I’ve been a technology and executive recruiter for the past 14 years. During this time, I’ve observed several major problems with the overall recruiting process. I’d like to focus on one in this article — job descriptions describe what a candidate needs to know, and some of what their responsibilities will be, but they are generally very poor at conveying the full scope, meaning and impact of that role to the organization.
When interviewing, people at maximum spend only a few hours getting to know about the company, the role, and often only a handful of team members they may end up spending most of their waking hours with for the next several years, and they receive very limited information about the types of technologies and processes in place at these new companies. This is not an effective way to hire. This needs to change.
In an effort to educate prospective candidates more thoroughly about the environments they’ll be working with, and the people involved, specifically their thoughts on the software architectures they have in place or have planned, we’re looking for hiring managers to describe this in more detail, so that prospective candidates will become more interested in their company and any job involving their area of interest, for the longer term.

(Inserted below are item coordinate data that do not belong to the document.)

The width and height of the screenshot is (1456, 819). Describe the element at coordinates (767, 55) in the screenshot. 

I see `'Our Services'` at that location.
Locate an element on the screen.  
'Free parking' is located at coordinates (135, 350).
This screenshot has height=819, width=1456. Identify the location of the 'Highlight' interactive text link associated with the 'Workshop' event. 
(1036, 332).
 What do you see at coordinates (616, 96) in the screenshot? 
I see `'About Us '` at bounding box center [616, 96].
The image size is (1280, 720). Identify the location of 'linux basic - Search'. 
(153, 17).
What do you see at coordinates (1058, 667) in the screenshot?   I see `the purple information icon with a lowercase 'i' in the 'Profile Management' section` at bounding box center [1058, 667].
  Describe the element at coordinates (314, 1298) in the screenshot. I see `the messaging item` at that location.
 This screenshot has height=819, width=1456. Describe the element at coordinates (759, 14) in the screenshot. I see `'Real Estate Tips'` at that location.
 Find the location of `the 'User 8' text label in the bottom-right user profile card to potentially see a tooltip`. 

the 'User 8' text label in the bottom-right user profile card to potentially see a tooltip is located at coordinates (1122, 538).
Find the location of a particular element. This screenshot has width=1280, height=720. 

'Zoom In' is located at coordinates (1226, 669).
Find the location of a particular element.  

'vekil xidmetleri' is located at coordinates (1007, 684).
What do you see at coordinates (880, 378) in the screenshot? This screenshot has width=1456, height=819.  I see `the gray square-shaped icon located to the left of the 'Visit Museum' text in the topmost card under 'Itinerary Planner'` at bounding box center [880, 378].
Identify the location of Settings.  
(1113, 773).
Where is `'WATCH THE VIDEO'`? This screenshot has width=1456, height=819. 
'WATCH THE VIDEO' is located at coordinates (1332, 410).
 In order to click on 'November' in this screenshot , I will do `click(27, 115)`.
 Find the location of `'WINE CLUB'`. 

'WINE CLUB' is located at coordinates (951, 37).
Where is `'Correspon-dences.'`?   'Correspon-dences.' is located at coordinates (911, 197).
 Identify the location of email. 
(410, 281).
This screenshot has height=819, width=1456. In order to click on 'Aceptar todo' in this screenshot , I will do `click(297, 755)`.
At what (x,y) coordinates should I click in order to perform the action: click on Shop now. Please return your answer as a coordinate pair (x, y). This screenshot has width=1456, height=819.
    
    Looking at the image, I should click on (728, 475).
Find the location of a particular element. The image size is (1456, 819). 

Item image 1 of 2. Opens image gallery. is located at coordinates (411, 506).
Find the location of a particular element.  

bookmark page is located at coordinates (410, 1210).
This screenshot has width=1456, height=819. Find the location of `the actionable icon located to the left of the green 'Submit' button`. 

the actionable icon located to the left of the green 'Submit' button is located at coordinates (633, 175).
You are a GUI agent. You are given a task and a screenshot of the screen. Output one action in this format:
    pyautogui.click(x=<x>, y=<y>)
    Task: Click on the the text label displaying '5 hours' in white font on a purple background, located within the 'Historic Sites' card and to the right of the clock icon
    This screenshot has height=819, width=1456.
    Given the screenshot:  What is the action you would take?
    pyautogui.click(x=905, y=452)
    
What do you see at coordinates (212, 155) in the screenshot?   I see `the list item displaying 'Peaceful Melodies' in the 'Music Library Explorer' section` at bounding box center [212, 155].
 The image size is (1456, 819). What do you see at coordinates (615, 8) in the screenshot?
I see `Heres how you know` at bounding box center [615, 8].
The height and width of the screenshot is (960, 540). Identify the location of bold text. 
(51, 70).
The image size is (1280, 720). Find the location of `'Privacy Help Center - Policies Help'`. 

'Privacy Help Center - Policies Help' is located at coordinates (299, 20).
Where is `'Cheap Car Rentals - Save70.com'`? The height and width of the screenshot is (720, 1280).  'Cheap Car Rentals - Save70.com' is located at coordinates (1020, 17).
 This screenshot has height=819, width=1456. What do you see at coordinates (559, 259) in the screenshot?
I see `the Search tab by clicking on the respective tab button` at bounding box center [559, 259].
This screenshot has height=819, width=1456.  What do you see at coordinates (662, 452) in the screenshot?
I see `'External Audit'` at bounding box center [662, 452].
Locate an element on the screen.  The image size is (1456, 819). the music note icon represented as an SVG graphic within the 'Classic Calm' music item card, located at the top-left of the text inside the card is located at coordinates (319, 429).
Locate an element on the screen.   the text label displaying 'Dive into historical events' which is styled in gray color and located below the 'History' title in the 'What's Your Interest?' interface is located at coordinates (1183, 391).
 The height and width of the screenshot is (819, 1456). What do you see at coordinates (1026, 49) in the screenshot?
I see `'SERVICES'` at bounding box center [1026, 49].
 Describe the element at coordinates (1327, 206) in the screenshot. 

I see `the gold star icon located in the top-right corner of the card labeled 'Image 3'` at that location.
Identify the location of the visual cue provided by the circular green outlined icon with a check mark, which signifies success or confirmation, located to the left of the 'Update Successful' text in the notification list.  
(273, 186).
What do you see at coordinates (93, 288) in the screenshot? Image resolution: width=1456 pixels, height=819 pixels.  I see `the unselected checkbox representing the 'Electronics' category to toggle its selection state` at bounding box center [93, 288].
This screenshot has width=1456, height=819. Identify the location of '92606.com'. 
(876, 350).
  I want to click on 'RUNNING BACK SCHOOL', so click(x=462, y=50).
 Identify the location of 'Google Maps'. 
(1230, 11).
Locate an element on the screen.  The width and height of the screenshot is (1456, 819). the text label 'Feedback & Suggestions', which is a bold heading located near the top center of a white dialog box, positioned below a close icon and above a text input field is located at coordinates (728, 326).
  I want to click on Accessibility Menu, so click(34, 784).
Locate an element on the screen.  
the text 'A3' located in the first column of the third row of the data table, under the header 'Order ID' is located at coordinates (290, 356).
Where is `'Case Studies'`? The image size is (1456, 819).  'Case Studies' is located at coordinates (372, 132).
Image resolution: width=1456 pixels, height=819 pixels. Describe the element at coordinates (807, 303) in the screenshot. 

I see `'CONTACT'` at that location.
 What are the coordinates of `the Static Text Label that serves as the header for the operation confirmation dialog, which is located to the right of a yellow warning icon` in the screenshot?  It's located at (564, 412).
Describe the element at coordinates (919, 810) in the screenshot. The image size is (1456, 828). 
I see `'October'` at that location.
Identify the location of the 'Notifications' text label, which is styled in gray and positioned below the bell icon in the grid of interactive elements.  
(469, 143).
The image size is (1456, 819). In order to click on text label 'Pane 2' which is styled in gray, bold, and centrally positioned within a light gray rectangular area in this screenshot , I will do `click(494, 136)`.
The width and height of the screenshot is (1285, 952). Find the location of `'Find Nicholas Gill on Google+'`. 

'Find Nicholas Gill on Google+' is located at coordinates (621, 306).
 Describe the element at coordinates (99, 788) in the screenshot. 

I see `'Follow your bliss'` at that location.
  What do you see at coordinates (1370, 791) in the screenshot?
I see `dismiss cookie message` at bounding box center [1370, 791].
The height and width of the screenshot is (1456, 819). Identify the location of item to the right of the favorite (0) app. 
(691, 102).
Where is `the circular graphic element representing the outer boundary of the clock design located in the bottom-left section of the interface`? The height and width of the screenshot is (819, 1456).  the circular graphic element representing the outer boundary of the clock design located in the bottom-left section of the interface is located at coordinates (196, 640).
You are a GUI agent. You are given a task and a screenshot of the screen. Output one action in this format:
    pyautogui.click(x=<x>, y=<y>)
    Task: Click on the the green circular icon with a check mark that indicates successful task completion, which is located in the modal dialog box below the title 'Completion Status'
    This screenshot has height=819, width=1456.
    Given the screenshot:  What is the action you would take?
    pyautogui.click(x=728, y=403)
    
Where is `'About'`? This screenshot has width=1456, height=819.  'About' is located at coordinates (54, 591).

Interviews are more substantive when these architectural designs are described in detail, when the candidate can look more through the eyes of the strategists governing design decisions, when they describe how they develop and deliver tools to the business consumers of their data, and end users, and in general, when more info is shared by technologists about the work they may end up doing within an organization who is to be their future employer.
DSJ is dedicated to explaining the data related infrastructures and architectures of the companies that hire in this area.